Badan Pengawas Pemilihan Umum (Bawaslu) tidak ingin masa tenang kampanye pemilu dikotori aksi kecurangan, salah satunya seperti politik uang. Masa tenang kampanye sendiri akan berlangsung 14-16 April 2019.

Pria yang akrab disapa Ancis ini mengatakan, jajarannya bakal melakukan patroli pengawasan pada hari-hari itu.

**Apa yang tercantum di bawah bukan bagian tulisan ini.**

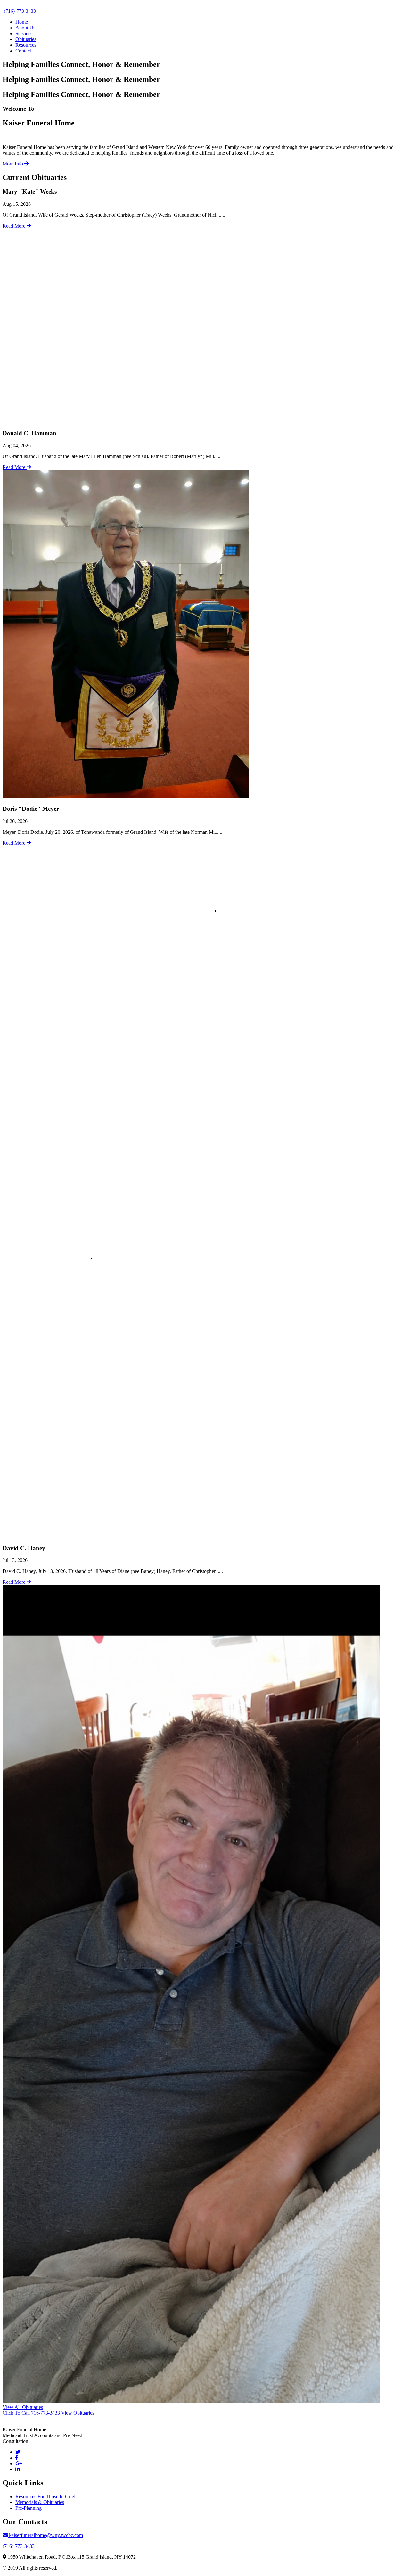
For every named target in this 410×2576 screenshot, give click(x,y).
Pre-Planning (28, 2508)
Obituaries (25, 39)
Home (21, 22)
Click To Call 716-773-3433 (31, 2413)
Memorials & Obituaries (39, 2502)
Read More (15, 226)
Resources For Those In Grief (45, 2496)
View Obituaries (77, 2413)
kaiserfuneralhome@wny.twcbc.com (45, 2535)
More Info (13, 163)
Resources (25, 45)
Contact (23, 50)
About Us (25, 27)
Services (23, 33)
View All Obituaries (23, 2407)
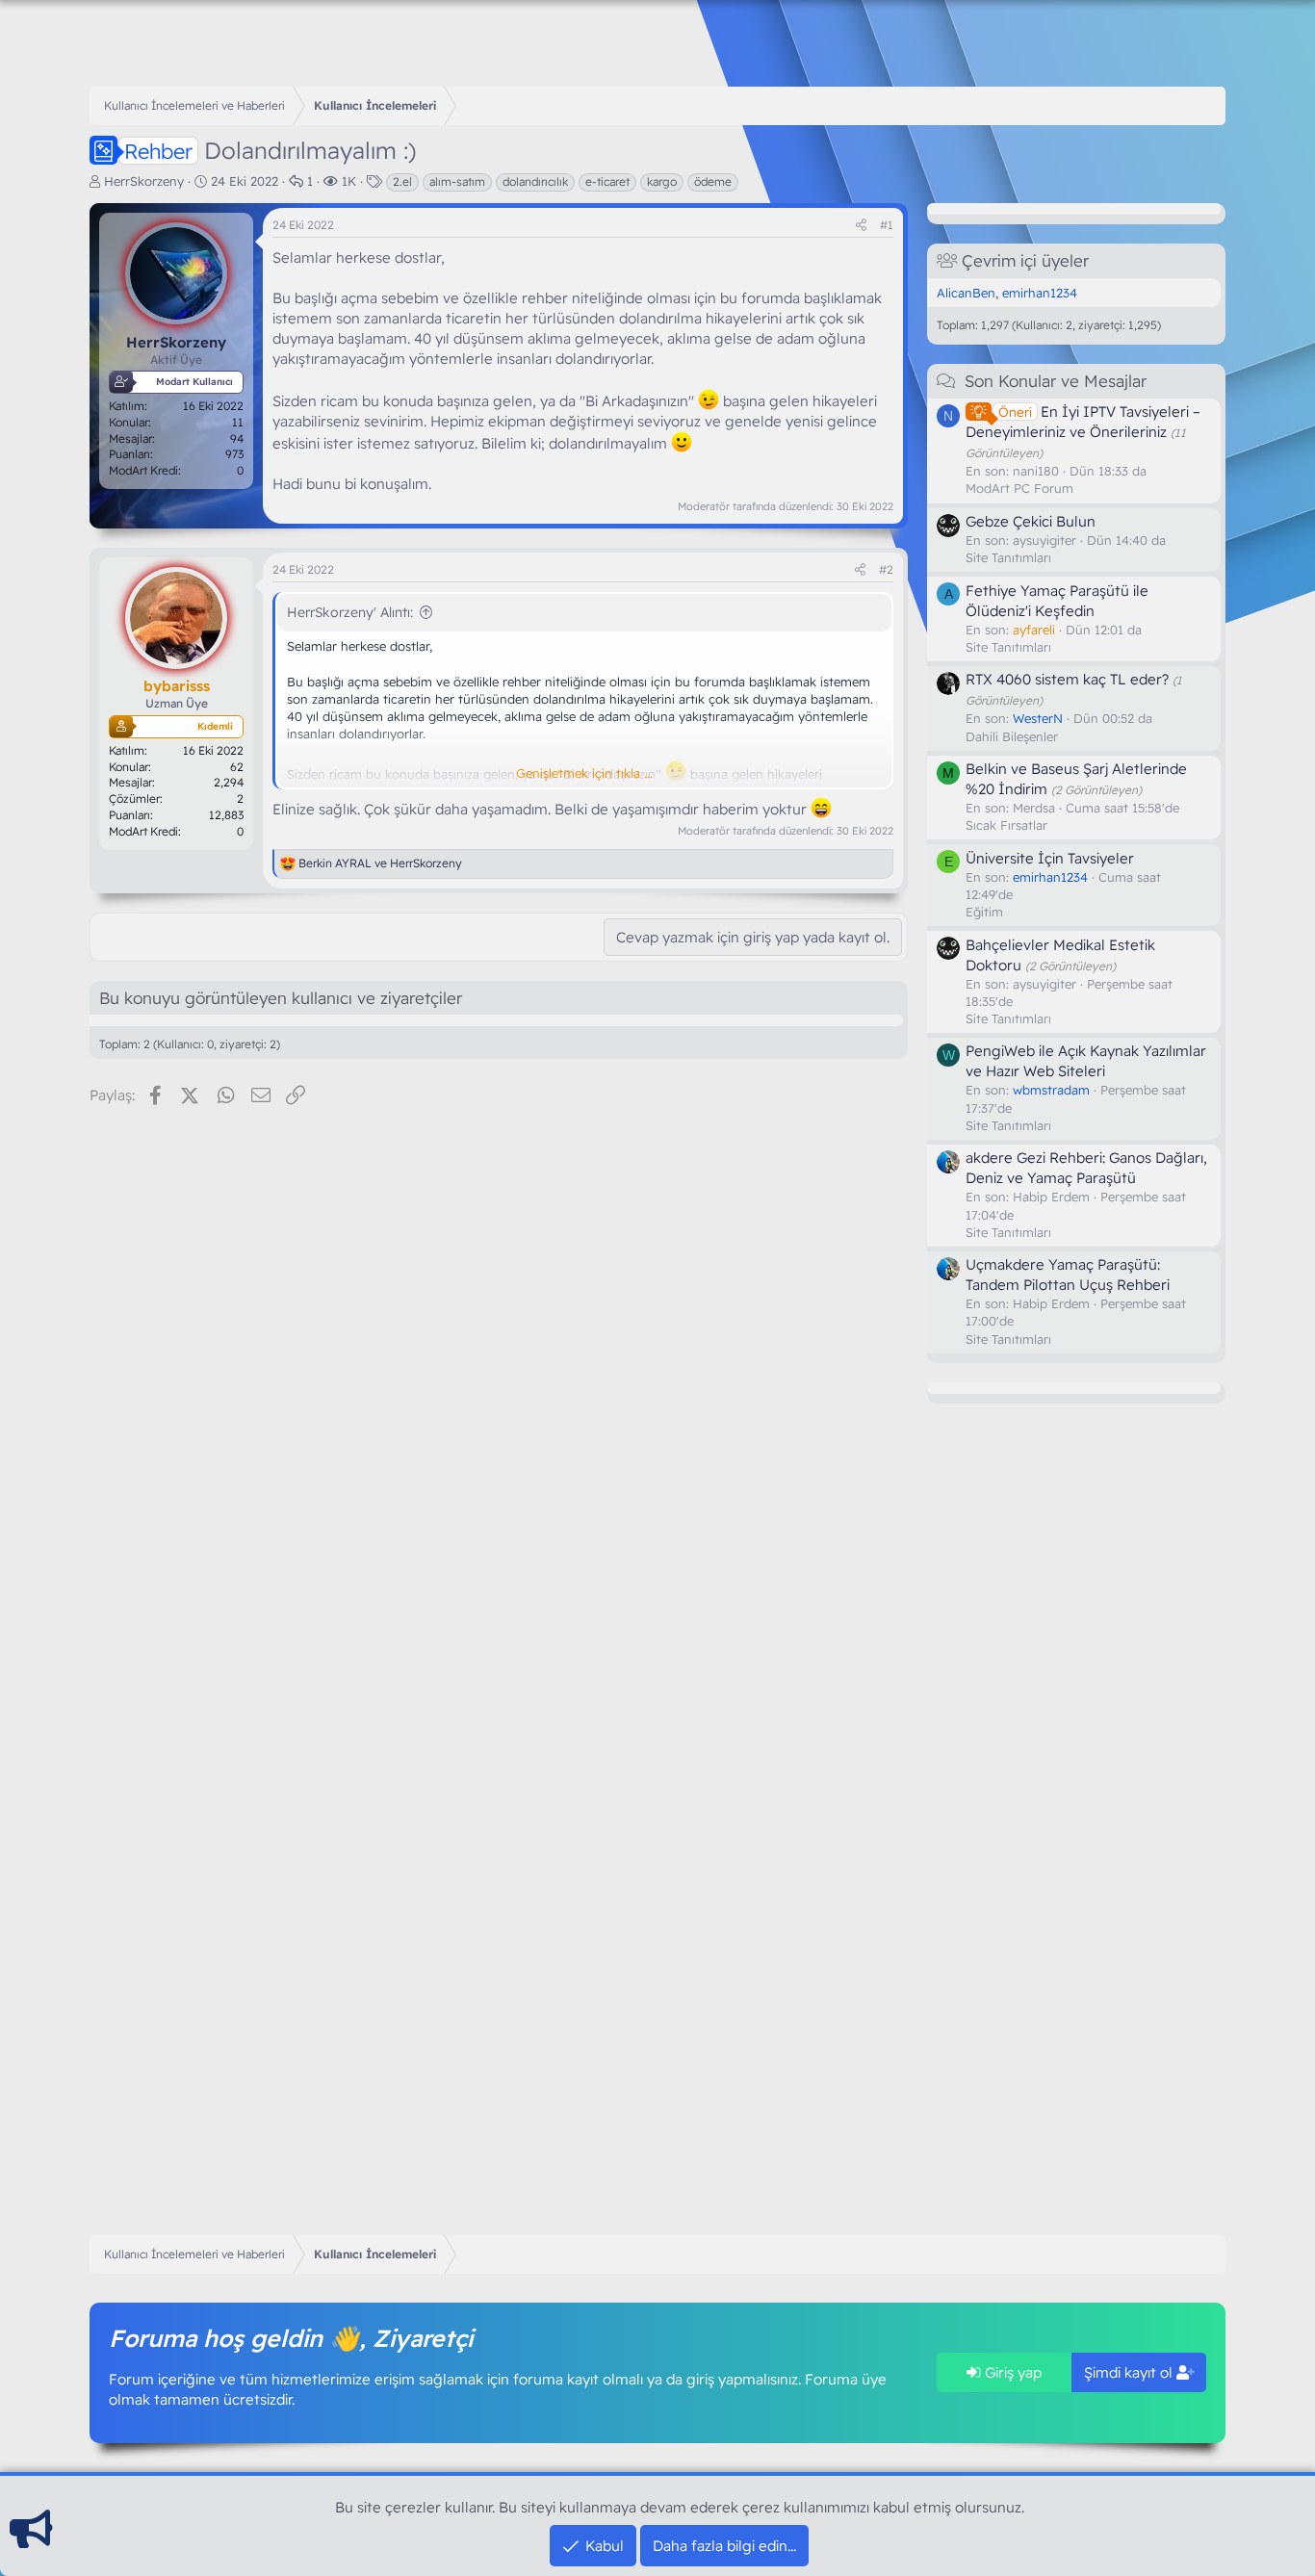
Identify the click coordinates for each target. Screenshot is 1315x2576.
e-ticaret (607, 181)
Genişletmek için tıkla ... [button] (584, 773)
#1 (886, 225)
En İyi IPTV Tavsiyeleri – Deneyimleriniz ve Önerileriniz (1083, 421)
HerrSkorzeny (144, 181)
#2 (886, 569)
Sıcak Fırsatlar (1006, 825)
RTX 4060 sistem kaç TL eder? (1067, 679)
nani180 (1036, 470)
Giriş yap (1011, 2372)
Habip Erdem (1051, 1196)
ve (380, 863)
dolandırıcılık (535, 181)
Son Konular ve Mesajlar (1056, 381)
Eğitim (984, 911)
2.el (402, 181)
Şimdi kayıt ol (1130, 2372)
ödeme (713, 181)
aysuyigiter (1044, 540)
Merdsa (1034, 807)
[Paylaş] (861, 226)
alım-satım (457, 181)
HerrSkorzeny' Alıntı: (350, 612)
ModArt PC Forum (1019, 488)
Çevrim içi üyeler (1025, 260)
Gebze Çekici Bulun (1031, 521)
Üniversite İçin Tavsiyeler (1050, 858)
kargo (662, 181)
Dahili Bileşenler (1012, 736)
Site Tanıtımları (1008, 557)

Hal itu dilakukan untuk mengantisipasi adanya ‘serangan fajar dan ini sesuai dengan tugas dan fungsi Bawaslu.

“Kami jajaran 1800an orang akan melakukan patroli pengawasan pada masa tenang yang salah satu fokus mencegah terjadi politik uang,”ujarnya.

Ancis menyebutkan , patroli politik uang dilakukan pada masa kampanye atas dasar indeks kerawanan pemilu. Dari peta kerawanan itu, Bawaslu mendapat gambaran bahwa politik uang sering terjadi pada saat mendekati hari coblosan.

“Karena politik uang biasanya dipetakan mempunyai titik rawan tinggi pada saat masa tenang,” ungkapnya.

Dia menambahkan, selain menggelar patroli politik uang, Bawaslu juga melakukan sosialisasi kepada masyarakat. Bawaslu memberikan imbauan kepada masyarakat untuk tidak menerima segala macam bentuk politik uang dari peserta pemilu 2019.

“‎Menjadi kewenangan kami agar masyarakat tidak mau menerima dan memberi atas dasar menyuruh orang memilih, karena dampaknya pidana dan kualitas proses pemilu kita,” katanya.

Lebih jauh dia beberkan ,selain tugas dan fungsi bawaslu sebagai pengawas dan melakukan pengawasan melekat secara khusus nantinya akan menggelar patroli dimasa tenang.

“Patroli pengawasan ini dilakukan serentak secara nasional ,dan diintruksikan di semua jajaran mulai dari kecamatan ,desa /kelurahan hingga ke TPS bahwa tidak kurang dari 1800an jajaran Bawaslu jajaran pengawas akan melakukan patroli dimasa tenang ,hal ini untuk mengantisipasi terjadinya pelanggaran money politics, Terkait larangan ini, ancaman sanksi maksimum pidana penjara dua tahun dan denda Rp 24 juta. Sanksi ini tercantum dalam UU Pemilu Nomor 7 Tahun 2017 pada pasal 521,” tuturnya.

Adapun bunyi pasal 521 itu adalah ‘Setiap pelaksana, peserta, dan/atau tim kampanye pemilu yang dengan sengaja melanggar larangan pelaksanaan kampanye pemilu sebagaimana dimaksud dalam Pasal 280 ayat (1) huruf a, huruf b, huruf c, huruf d, huruf e, huruf f, huruf g, huruf h, huruf i, atau huruf j dipidana dengan pidana penjara paling lama 2 (dua) tahun dan denda paling banyak Rp 24.000.000,00 (dua puluh empat juta rupiah)’.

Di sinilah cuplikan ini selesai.